### DATA RECORDS

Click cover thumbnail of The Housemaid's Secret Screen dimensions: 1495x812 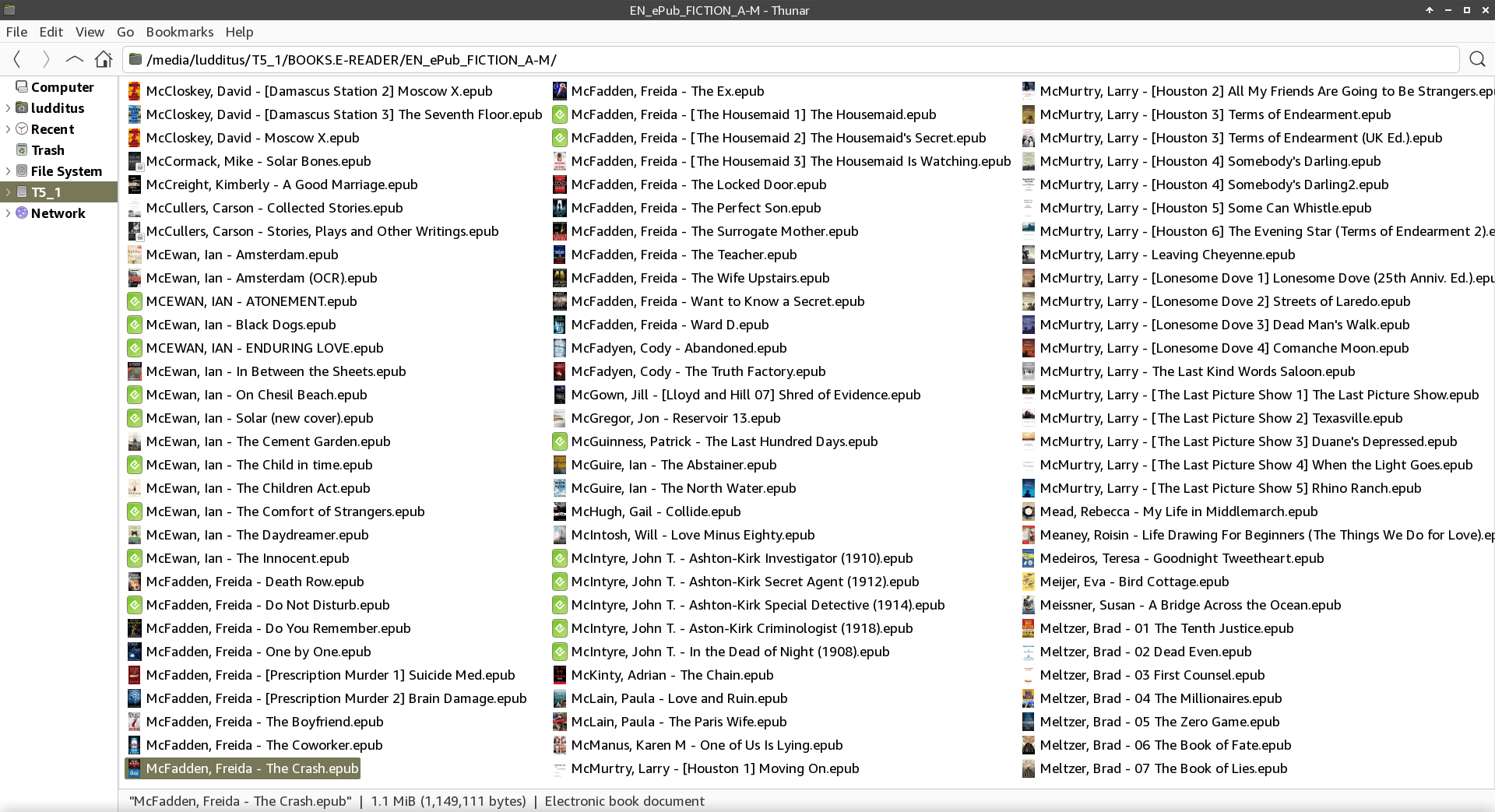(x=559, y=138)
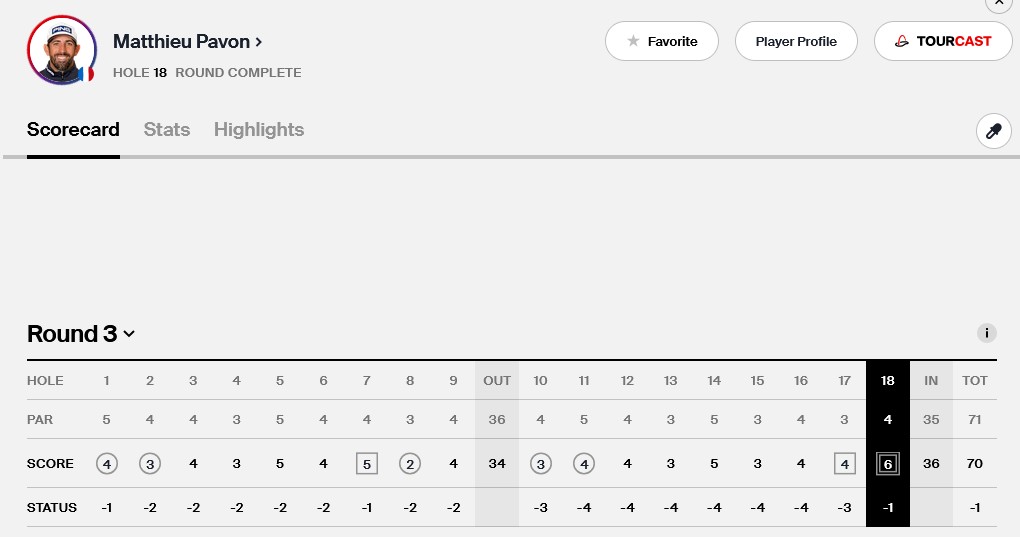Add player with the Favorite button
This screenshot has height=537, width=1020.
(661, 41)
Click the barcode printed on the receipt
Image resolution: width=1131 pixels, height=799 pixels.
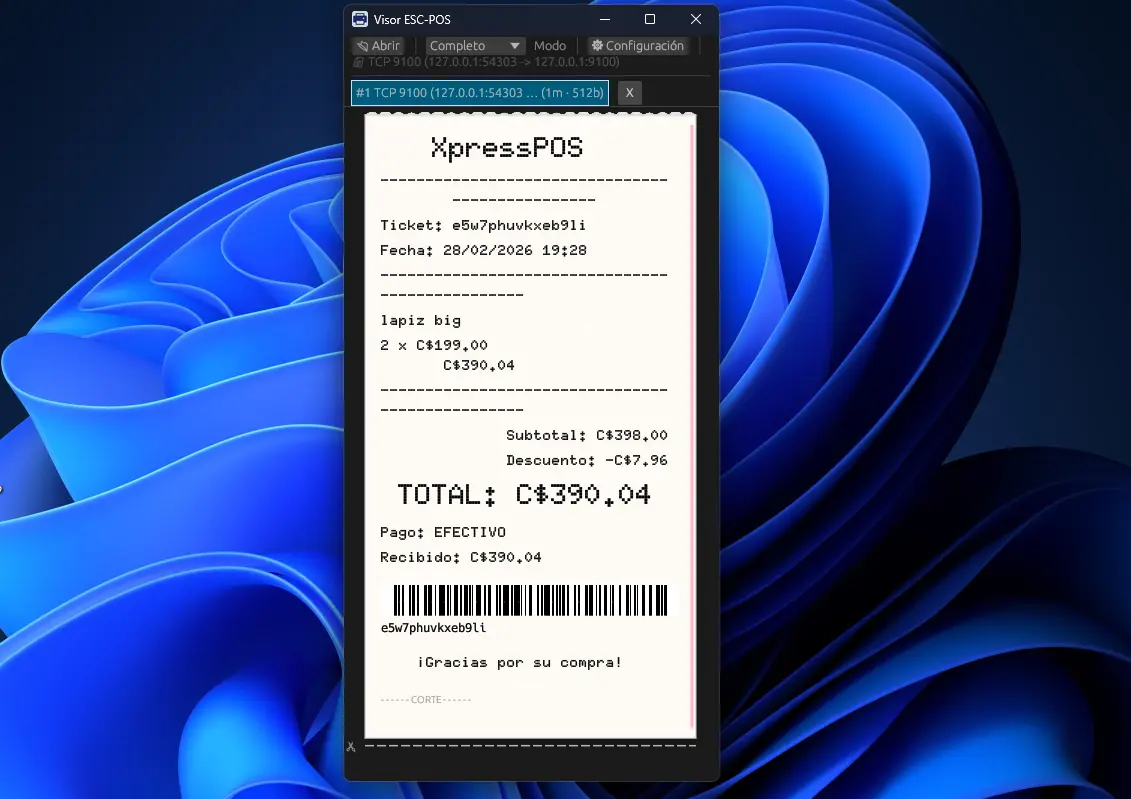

######

▸ **GOAL OF THE EXERCISE**
The lines from the one containing "Click the barcode printed on the receipt" up to and including the last line of the material above are to be given again exactly; any pictures are dropped.

▸ **WRITTEN REPLY**
Click the barcode printed on the receipt
Image resolution: width=1131 pixels, height=799 pixels.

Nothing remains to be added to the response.